Question

Seven capacitors, each of capacitance $2\mu F$, are to be combined to obtain a capacitance of $\frac{10}{11}\mu F$. Which of the following combinations is possible ?

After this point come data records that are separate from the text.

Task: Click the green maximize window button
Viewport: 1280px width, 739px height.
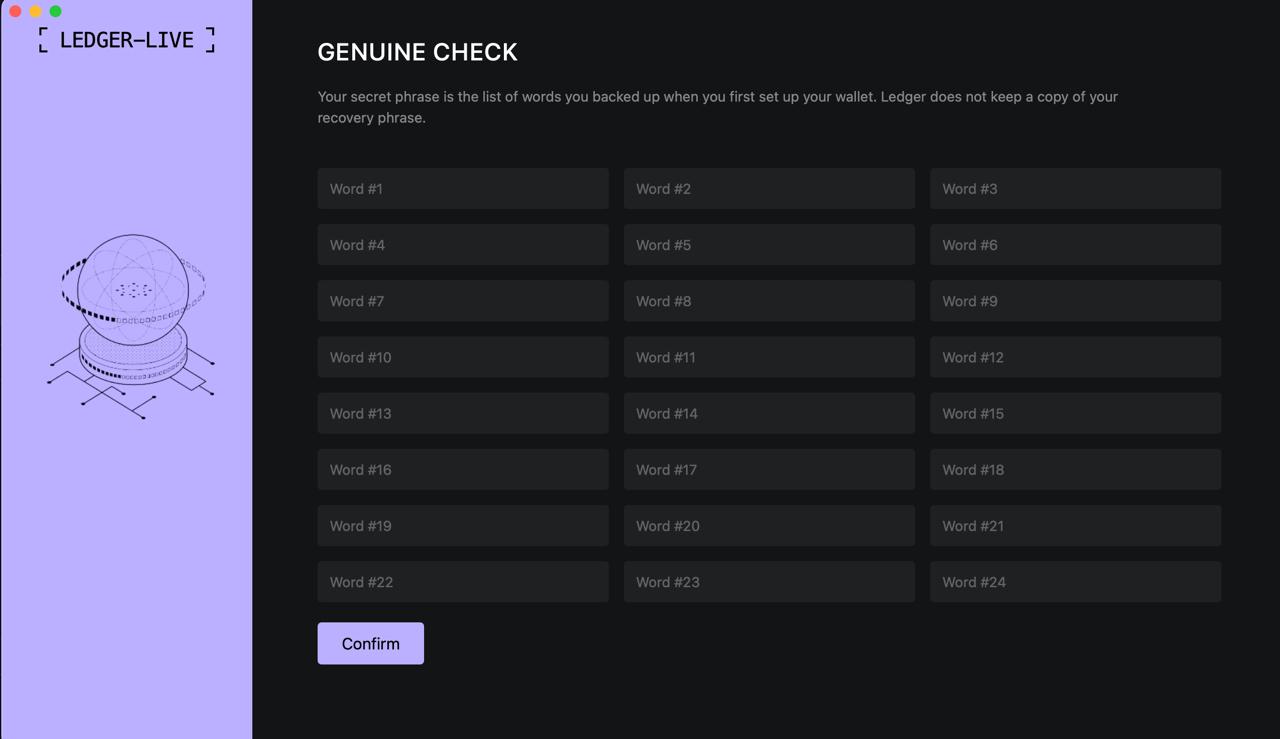Action: pyautogui.click(x=56, y=11)
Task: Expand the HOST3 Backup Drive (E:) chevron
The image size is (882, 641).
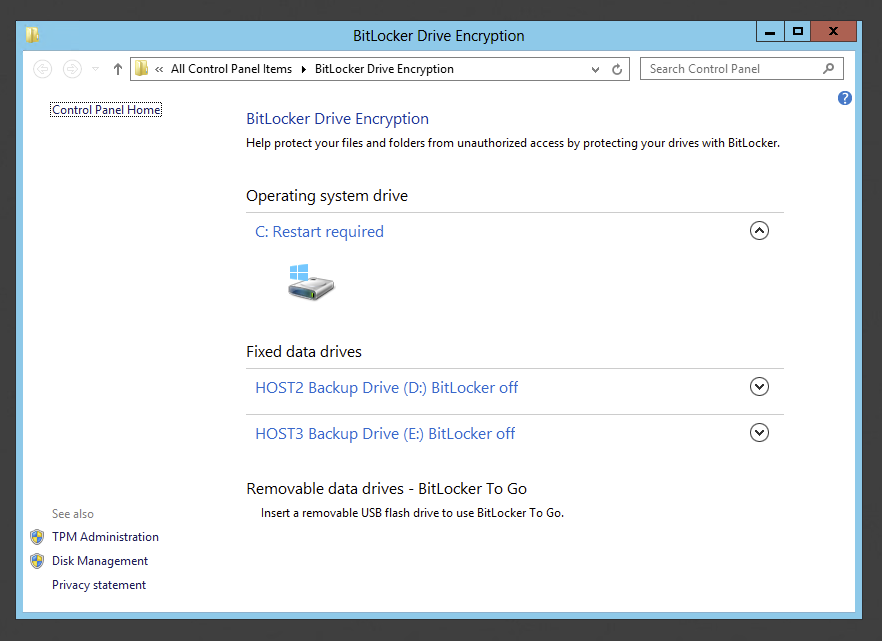Action: [759, 433]
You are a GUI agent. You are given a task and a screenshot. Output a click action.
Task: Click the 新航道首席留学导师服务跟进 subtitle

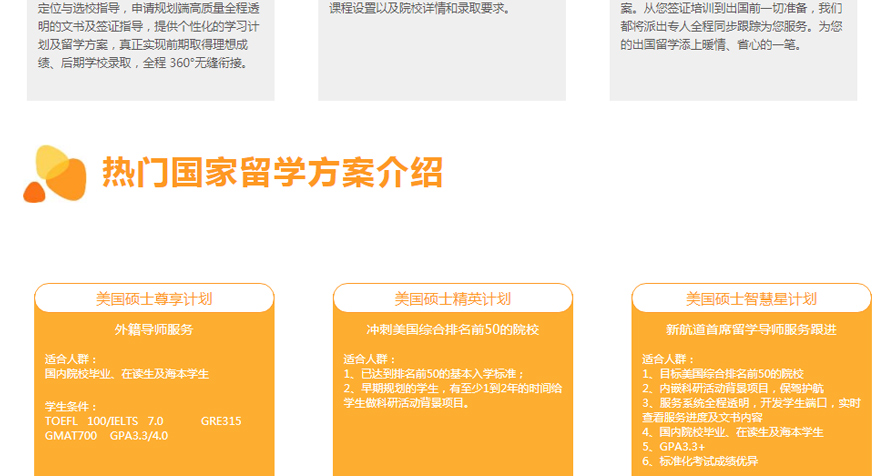751,329
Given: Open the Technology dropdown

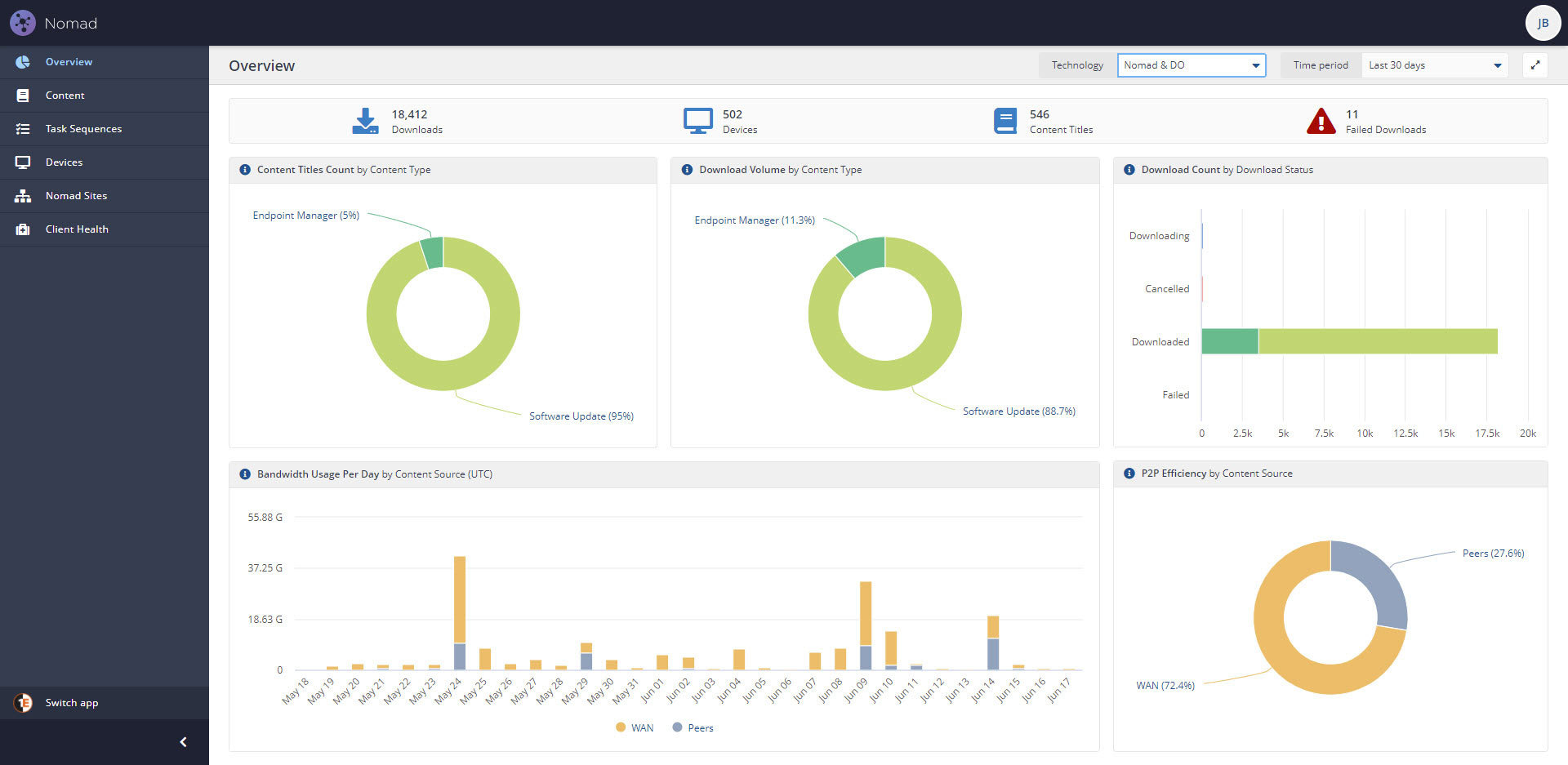Looking at the screenshot, I should click(1191, 65).
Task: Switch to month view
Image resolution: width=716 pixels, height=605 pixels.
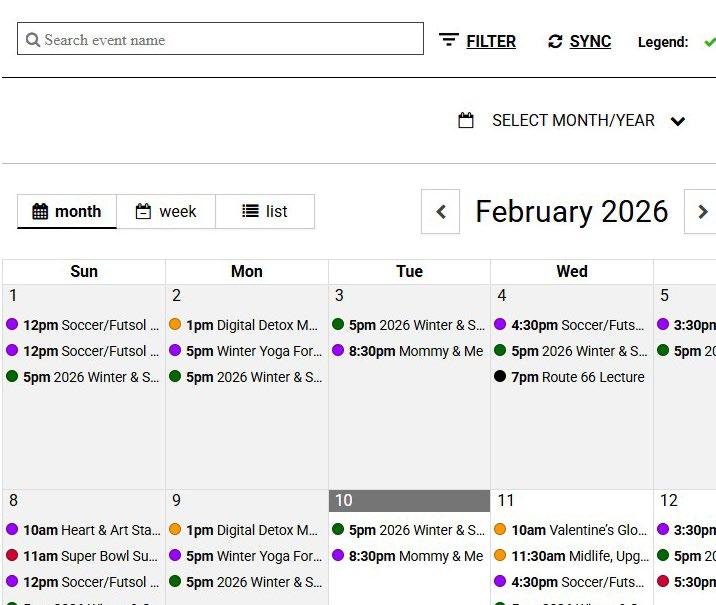Action: (67, 211)
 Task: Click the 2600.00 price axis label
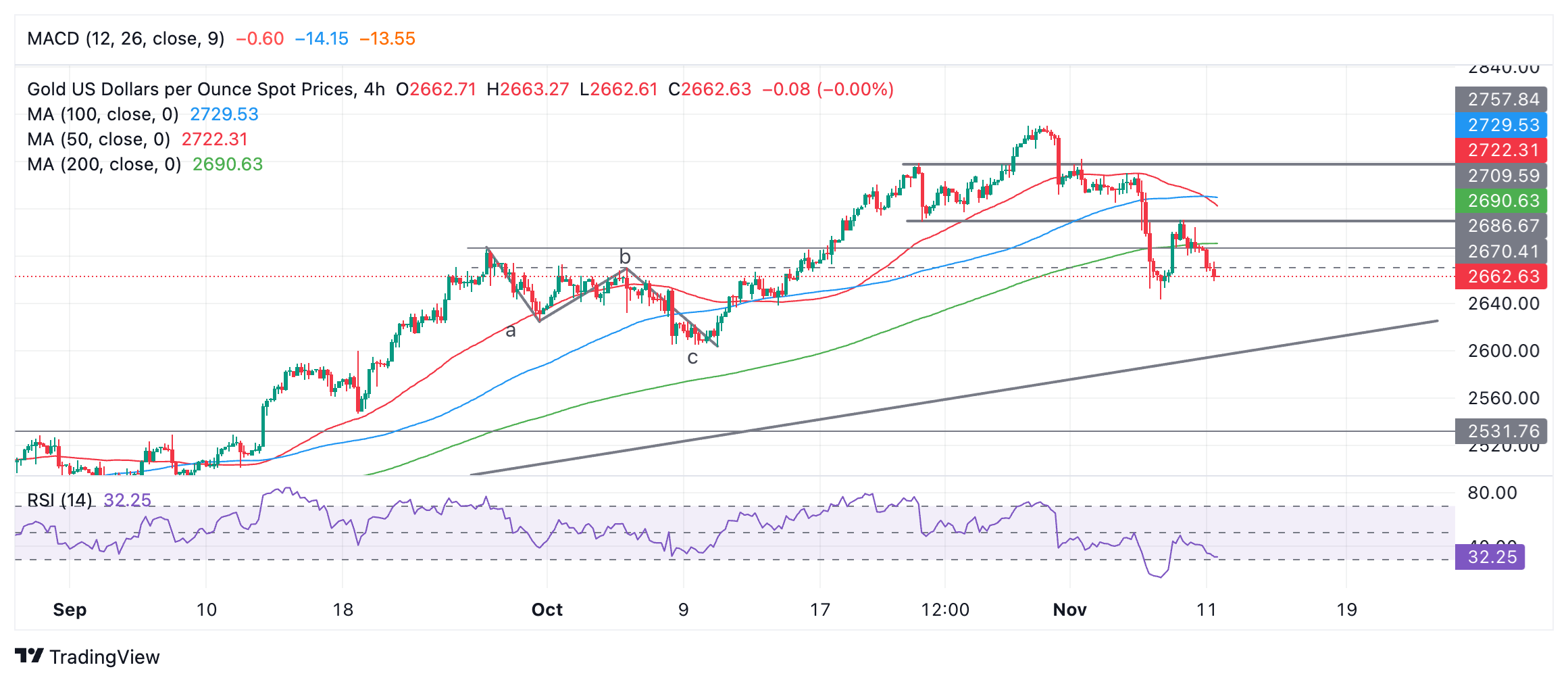pyautogui.click(x=1503, y=351)
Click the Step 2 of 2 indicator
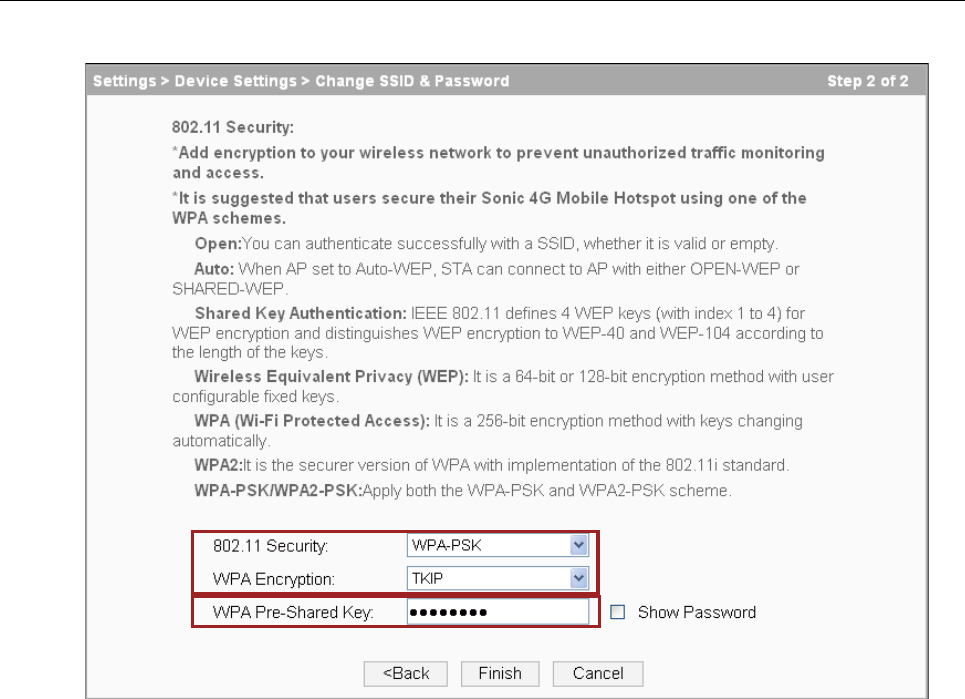This screenshot has width=965, height=699. (867, 81)
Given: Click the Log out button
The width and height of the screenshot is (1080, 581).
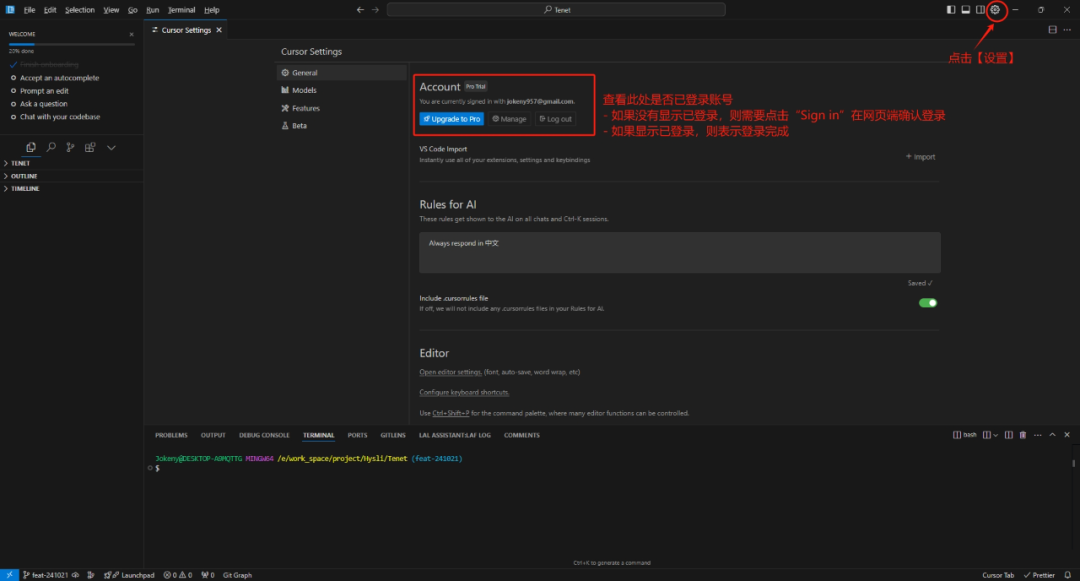Looking at the screenshot, I should tap(555, 119).
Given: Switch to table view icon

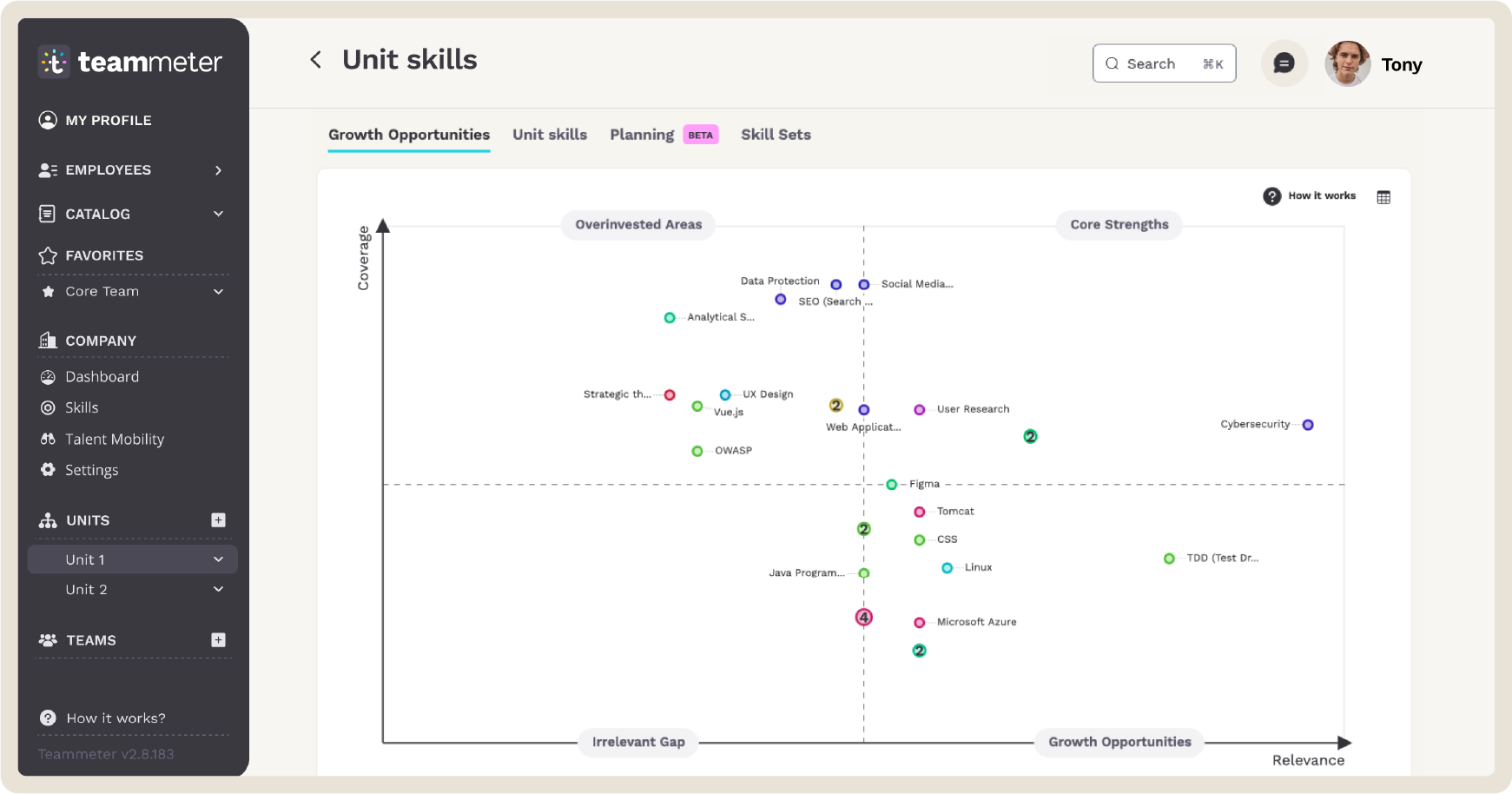Looking at the screenshot, I should pos(1383,197).
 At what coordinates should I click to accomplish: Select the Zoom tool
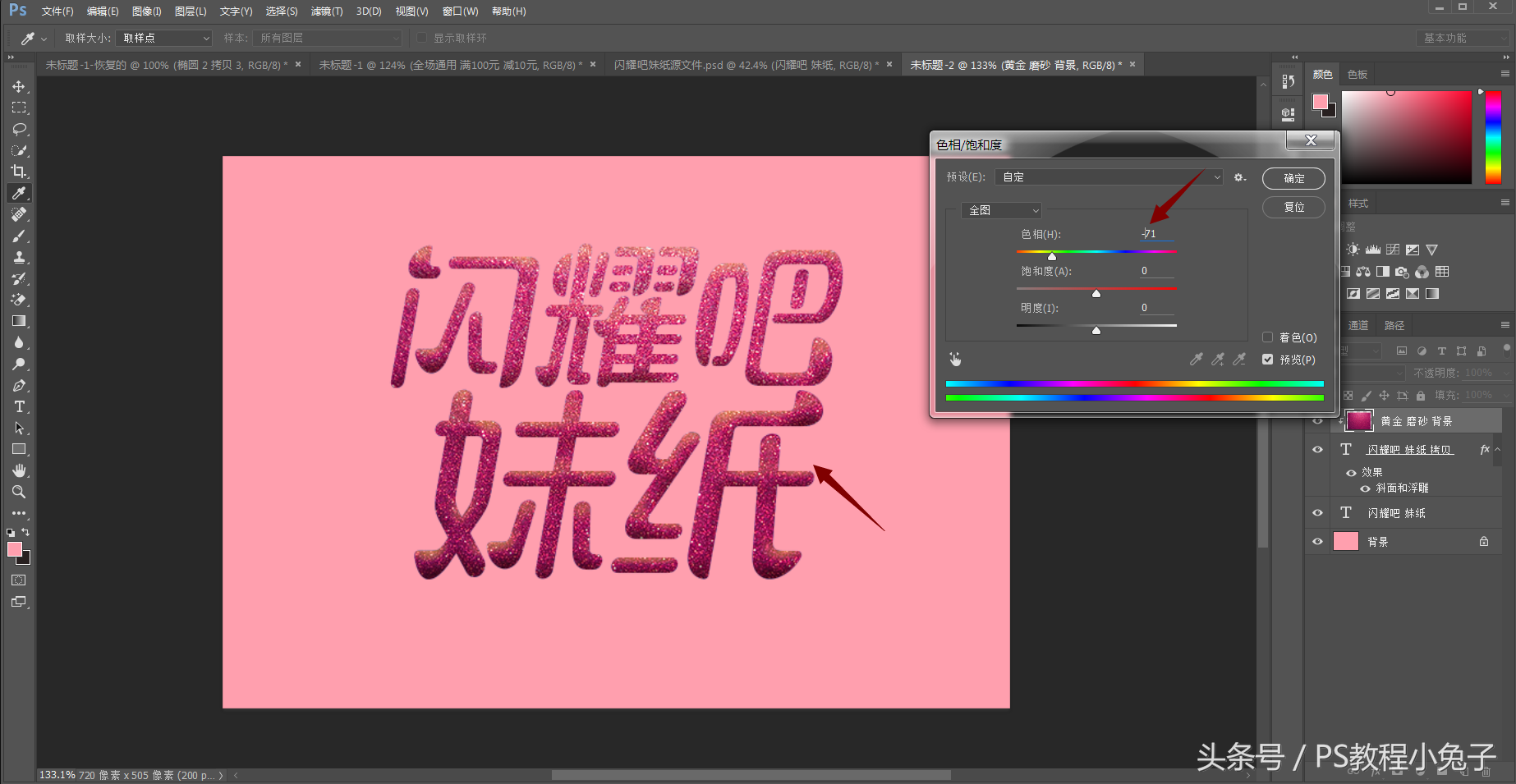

• A. $2$ in parallel, $5$ in series connected in series
• B. $3$ in parallel, $4$ in series connected in series
• C. $4$ in parallel, $3$ in series connected in series
• D. $5$ in parallel, $2$ in series connected in series

Answer 1

Answer: (D)

$5$ in parallel, $2$ in series connected in series

For A: $C_p=2+2=4\mu F$ and $C_s=(1/2+1/2+1/2+1/2+1/2{)}^{-1}=2/5\mu F$ so $C_{eq}=\frac{C_p{C}_s}{C_p+C_s}=\frac{4\times 2/5}{4+2/5}=\frac{8}{5}\times \frac{5}{22}=\frac{4}{11}\mu F$.

For B: $C_p=2+2+2=6\mu F$ and $C_s=(1/2+1/2+1/2+1/2{)}^{-1}=1/2\mu F$ so $C_{eq}=\frac{C_p{C}_s}{C_p+C_s}=\frac{6\times 1/2}{6+1/2}=3\times \frac{2}{13}=\frac{6}{13}\mu F$.

For C: $C_p=2+2+2+2=8\mu F$ and $C_s=(1/2+1/2+1/2{)}^{-1}=2/3\mu F$ so $C_{eq}=\frac{C_p{C}_s}{C_p+C_s}=\frac{8\times 2/3}{8+2/3}=\frac{16}{3}\times \frac{3}{26}=\frac{8}{13}\mu F$.

For D: $C_p=2+2+2+2+2=10\mu F$ and $C_s=(1/2+1/2{)}^{-1}=1\mu F$ so

$C_{eq}=\frac{C_p{C}_s}{C_p+C_s}=\frac{10\times 1}{10+1}=\frac{10}{11}\mu F$.